■ **WORK TO BE COMPLETED**
Reproduce the data below word for word, starting at the line that contains "Task: Remove Item 5 with its X button" and ending at the line that contains "[x=69, y=72]", with both of those lines included.
··· SUPPLIED MATERIAL
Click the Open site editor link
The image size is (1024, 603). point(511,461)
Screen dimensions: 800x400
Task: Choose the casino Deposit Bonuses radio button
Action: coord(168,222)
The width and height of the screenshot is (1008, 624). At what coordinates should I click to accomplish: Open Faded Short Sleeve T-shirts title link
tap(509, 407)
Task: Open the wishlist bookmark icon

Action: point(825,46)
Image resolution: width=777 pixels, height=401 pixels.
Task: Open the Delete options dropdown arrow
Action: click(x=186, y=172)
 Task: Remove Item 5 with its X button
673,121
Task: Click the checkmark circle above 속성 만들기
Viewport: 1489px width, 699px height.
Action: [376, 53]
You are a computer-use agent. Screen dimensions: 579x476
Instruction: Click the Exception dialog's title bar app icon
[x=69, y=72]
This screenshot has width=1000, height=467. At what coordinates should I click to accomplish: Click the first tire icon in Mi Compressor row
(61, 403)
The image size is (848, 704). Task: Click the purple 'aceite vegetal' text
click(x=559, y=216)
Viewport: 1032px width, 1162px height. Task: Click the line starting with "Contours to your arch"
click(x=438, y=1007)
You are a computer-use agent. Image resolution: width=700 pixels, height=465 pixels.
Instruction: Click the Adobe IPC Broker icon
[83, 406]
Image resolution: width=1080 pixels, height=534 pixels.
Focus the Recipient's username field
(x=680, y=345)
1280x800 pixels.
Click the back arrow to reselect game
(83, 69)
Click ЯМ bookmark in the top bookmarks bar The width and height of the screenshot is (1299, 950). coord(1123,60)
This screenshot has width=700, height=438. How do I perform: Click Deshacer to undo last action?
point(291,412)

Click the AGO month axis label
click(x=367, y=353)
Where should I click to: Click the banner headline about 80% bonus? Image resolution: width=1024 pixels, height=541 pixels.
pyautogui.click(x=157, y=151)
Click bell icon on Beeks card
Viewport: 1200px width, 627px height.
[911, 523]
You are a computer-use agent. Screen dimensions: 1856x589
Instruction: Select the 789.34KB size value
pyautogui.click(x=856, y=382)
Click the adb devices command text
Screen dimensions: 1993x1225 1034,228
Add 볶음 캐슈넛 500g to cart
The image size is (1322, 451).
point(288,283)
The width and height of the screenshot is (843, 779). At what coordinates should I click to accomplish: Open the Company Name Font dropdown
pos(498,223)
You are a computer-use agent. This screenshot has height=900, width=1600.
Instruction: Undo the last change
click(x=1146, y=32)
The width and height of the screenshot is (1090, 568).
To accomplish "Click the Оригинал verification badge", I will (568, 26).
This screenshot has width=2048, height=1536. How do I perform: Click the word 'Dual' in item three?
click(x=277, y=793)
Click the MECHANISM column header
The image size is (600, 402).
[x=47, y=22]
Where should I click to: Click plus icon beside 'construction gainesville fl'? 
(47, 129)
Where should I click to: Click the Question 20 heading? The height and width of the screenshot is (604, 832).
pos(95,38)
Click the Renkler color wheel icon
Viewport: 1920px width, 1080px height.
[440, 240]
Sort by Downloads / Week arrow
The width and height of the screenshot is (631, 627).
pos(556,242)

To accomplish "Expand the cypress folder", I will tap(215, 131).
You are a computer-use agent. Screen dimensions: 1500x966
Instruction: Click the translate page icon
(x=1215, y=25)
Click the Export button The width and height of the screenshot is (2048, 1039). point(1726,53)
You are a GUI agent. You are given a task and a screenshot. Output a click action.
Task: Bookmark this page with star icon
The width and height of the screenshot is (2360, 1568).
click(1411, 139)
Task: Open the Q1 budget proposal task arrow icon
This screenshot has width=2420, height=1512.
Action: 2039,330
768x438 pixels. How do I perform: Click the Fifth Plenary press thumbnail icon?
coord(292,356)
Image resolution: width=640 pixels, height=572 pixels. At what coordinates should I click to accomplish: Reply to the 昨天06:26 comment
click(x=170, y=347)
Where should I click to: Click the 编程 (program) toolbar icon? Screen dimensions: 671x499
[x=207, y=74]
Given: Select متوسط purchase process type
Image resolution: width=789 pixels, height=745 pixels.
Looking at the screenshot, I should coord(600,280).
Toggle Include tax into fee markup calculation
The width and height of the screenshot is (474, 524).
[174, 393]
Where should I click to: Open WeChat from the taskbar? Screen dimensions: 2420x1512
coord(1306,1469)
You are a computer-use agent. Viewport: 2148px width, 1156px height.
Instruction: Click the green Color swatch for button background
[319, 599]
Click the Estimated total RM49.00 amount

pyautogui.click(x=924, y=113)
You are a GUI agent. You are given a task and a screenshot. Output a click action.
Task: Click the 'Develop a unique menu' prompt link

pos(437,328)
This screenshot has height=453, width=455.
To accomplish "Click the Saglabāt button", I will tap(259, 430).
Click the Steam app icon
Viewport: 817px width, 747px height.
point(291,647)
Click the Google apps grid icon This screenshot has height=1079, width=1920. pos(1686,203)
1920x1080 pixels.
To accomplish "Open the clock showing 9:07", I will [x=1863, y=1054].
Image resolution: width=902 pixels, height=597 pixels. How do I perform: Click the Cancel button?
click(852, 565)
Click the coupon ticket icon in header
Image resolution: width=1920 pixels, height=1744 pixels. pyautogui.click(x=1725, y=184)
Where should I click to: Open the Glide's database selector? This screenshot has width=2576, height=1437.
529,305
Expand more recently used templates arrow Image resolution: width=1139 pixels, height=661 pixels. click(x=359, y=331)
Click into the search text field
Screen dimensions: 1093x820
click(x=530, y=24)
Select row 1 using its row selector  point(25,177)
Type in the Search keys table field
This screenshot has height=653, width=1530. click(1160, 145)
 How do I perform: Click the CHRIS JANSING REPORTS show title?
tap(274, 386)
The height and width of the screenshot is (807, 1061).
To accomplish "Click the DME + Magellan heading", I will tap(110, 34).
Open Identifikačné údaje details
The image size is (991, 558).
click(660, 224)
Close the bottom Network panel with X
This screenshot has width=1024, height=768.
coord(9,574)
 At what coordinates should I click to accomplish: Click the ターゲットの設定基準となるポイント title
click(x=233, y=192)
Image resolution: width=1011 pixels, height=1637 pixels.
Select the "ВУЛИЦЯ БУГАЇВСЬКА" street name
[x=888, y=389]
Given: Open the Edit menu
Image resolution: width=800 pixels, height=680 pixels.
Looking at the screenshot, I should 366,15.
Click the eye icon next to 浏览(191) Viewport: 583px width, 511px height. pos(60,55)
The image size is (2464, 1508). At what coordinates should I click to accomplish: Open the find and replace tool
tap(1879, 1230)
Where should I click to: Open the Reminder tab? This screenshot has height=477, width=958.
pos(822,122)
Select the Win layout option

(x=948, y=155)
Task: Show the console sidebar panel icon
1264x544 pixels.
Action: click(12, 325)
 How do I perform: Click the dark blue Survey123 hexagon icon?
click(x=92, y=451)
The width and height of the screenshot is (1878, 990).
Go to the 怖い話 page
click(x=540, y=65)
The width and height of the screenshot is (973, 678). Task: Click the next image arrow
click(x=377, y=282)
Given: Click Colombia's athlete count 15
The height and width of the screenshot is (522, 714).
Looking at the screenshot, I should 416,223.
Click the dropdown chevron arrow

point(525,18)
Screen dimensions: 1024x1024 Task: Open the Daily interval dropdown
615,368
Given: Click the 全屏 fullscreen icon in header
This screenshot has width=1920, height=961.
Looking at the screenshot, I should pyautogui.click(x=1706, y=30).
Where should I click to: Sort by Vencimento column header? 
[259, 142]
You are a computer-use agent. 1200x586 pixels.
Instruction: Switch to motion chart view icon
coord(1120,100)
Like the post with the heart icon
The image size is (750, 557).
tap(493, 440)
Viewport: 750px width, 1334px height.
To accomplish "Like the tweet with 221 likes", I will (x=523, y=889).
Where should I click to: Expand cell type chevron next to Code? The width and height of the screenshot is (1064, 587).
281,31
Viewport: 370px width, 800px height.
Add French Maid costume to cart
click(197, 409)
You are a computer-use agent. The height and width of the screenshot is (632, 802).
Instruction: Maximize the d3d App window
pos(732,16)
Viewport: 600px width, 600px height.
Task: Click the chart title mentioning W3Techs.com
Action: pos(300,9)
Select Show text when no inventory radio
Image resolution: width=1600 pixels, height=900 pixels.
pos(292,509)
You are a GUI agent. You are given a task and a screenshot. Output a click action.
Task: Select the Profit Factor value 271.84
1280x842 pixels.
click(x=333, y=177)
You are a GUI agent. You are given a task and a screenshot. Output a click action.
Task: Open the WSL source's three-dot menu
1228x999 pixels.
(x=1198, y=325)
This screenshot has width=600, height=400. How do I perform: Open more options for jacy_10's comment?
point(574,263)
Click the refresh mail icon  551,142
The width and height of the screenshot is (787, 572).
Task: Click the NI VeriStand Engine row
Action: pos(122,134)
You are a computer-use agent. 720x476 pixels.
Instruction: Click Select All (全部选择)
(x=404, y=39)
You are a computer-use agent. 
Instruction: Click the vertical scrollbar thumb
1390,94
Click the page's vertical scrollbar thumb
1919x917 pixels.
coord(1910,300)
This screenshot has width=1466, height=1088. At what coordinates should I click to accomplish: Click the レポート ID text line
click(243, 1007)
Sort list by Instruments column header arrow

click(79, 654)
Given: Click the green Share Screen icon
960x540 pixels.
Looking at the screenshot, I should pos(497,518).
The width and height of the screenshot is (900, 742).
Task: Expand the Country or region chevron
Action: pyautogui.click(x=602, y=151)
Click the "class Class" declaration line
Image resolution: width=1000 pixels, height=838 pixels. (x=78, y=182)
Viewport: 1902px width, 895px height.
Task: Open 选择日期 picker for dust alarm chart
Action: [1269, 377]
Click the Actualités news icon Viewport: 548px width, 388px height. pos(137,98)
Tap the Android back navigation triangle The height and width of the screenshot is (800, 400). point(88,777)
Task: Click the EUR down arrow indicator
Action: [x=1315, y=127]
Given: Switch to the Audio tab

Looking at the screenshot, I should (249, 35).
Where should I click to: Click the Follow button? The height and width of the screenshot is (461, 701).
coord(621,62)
······
■ **ANSWER TO THIS EXERCISE**
 Task: Remove Item 5 with its X button
673,121
Task: Click the checkmark circle above 속성 만들기
Viewport: 1489px width, 699px height.
Action: [376, 53]
You are a computer-use agent. Screen dimensions: 579x476
Instruction: Click the Exception dialog's title bar app icon
[x=69, y=72]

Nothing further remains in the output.